To the editor:
Daily, I am beset by letters, emails and phone calls soliciting support for one party/candidate or another. In fact, so many come that I find it easy to just say “no.”
We are not a pivotal state and the money in campaigns is so big, I ask who am I?
Even worse, the story lines are simplistic on jobs, economy and health care. Candidates on both sides claim, “I can/will do better.”
But how? I want to hear better points. Let me try a couple areas:
How should we make sure the next generation is given the best preparation for the future? A farmer invests in the best seeds because that makes sense. Predicting value of outcomes is difficult and elusive, but not investing promises a predictable, regrettable future.
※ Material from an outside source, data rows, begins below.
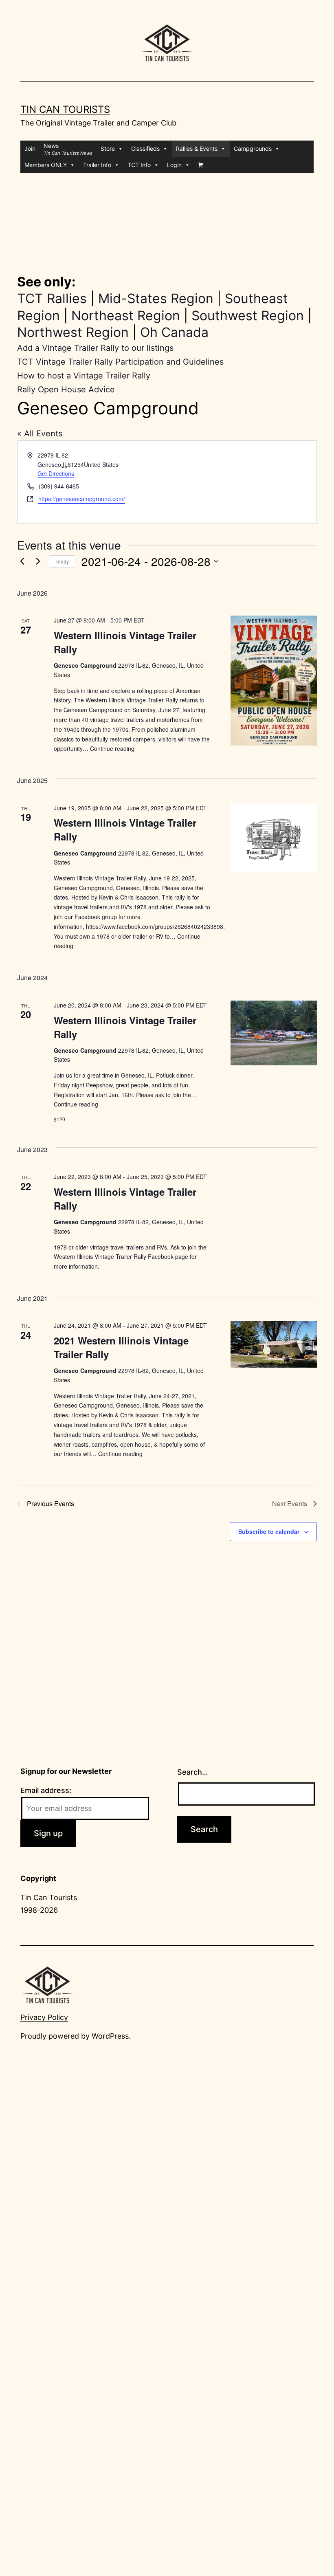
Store (108, 148)
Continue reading (112, 748)
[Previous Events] (22, 561)
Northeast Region (125, 315)
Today (62, 561)
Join (29, 148)
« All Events (39, 433)
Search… (192, 1772)
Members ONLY (45, 164)
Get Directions (55, 473)
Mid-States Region (155, 298)
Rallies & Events (197, 148)
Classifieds (145, 148)
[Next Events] (38, 561)
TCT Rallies (52, 298)
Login (174, 164)
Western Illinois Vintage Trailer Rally (125, 642)
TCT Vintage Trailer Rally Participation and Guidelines (120, 362)
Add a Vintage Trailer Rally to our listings (95, 348)
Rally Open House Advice (66, 389)
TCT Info (139, 164)
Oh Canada (174, 332)
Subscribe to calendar (268, 1531)
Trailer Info (97, 164)
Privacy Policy (44, 2017)
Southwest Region (247, 315)
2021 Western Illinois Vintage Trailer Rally (121, 1347)
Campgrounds (253, 148)
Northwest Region (73, 332)
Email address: (45, 1790)
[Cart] (201, 165)
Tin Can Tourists (65, 109)
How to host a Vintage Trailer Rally (83, 376)
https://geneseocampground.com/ (81, 499)
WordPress (110, 2036)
How will our people be respected/honored for their concern and service to the disadvantaged, unfortunate, overlooked and ignored and victims of calamities in our country and elsewhere in the world? Jesus’ list of the “blessed” poses challenges: e.g., the poor, meek, hungry, persecuted.
How can we address problems with health care costs? We are aware many resort to emergency rooms for lack of coverage. We are uncomfortable about others determining what care we receive, whether that be a private insurance company or some government system. Critical evaluation of procedures and efficiency is essential.
A personal or national debt is not to be ignored. Have party platforms ever included ideas beyond a “balanced budget” amendment? (Has Congress ever been required to avoid balancing the budget?)
That kind of a political campaign can engage my interest.